Developing a Space Flight Simulator in Clojure
05 Sep 2025In 2017 I discovered the free of charge Orbiter 2016 space flight simulator which was proprietary at the time and it inspired me to develop a space flight simulator myself. I prototyped some rigid body physics in C and later in GNU Guile and also prototyped loading and rendering of Wavefront OBJ files. I used GNU Guile (a Scheme implementation) because it has a good native interface and of course it has hygienic macros. Eventually I got interested in Clojure because it has more generic multi-methods as well as fast hash maps and vectors. I finally decided to develop the game for real in Clojure. I have been developing a space flight simulator in Clojure for almost 5 years now. While using Clojure I have come to appreciate the immutable values and safe parallelism using atoms, agents, and refs.
In the beginning I decided to work on the hard parts first, which for me were 3D rendering of a planet, an atmosphere, shadows, and volumetric clouds. I read the OpenGL Superbible to get an understanding on what functionality OpenGL provides. When Orbiter was eventually open sourced and released unter MIT license here, I inspected the source code and discovered that about 90% of the code is graphics-related. So starting with the graphics problems was not a bad decision.
Software dependencies
The following software is used for development. The software libraries run on both GNU/Linux and Microsoft Windows.
- Clojure the programming language
- LWJGL provides Java wrappers for various libraries
- lwjgl-opengl for 3D graphics
- lwjgl-glfw for windowing and input devices
- lwjgl-nuklear for graphical user interfaces
- lwjgl-stb for image I/O and using truetype fonts
- lwjgl-assimp to load glTF 3D models with animation data
- Jolt Physics to simulate wheeled vehicles and collisions with meshes
- Fastmath for fast matrix and vector math as well as spline interpolation
- Comb for templating shader code
- Instaparse to parse NASA Planetary Constant Kernel (PCK) files
- Gloss to parse NASA Double Precision Array Files (DAF)
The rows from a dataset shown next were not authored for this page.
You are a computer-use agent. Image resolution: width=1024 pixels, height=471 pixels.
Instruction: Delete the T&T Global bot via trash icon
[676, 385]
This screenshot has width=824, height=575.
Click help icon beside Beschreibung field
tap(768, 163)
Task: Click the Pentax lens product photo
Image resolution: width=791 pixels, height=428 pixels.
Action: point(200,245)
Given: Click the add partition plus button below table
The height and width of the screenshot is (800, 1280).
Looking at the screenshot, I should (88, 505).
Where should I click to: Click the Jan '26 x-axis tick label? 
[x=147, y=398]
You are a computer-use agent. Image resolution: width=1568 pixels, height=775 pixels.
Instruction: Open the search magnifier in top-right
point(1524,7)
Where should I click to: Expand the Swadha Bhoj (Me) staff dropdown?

- Coffi as a foreign function interface
- core.memoize for least recently used caching of function results
- Apache Commons Compress to read map tiles from tar files
- Malli to add schemas to functions
- Immuconf to load the configuration file
- Progrock a progress bar for long running builds
- Claypoole to implement parallel for loops
- Midje for test-driven development
- tools.build to build the project
- clj-async-profiler Clojure profiler creating flame graphs
- slf4j-timbre Java logging implementation for Clojure
The deps.edn file contains operating system dependent LWJGL bindings. For example on GNU/Linux the deps.edn file contains the following:
{:deps {; ...
org.lwjgl/lwjgl {:mvn/version "3.3.6"}
org.lwjgl/lwjgl$natives-linux {:mvn/version "3.3.6"}
org.lwjgl/lwjgl-opengl {:mvn/version "3.3.6"}
org.lwjgl/lwjgl-opengl$natives-linux {:mvn/version "3.3.6"}
org.lwjgl/lwjgl-glfw {:mvn/version "3.3.6"}
org.lwjgl/lwjgl-glfw$natives-linux {:mvn/version "3.3.6"}
org.lwjgl/lwjgl-nuklear {:mvn/version "3.3.6"}
org.lwjgl/lwjgl-nuklear$natives-linux {:mvn/version "3.3.6"}
org.lwjgl/lwjgl-stb {:mvn/version "3.3.6"}
org.lwjgl/lwjgl-stb$natives-linux {:mvn/version "3.3.6"}
org.lwjgl/lwjgl-assimp {:mvn/version "3.3.6"}
org.lwjgl/lwjgl-assimp$natives-linux {:mvn/version "3.3.6"}}
; ...
}In order to manage the different dependencies for Microsoft Windows, a separate Git branch is maintained.
Atmosphere rendering
For the atmosphere, Bruneton’s precomputed atmospheric scattering was used. The implementation uses a 2D transmittance table, a 2D surface scattering table, a 4D Rayleigh scattering, and a 4D Mie scattering table. The tables are computed using several iterations of numerical integration. Higher order functions for integration over a sphere and over a line segment were implemented in Clojure. Integration over a ray in 3D space (using fastmath vectors) was implemented as follows for example:
(defn integral-ray
"Integrate given function over a ray in 3D space"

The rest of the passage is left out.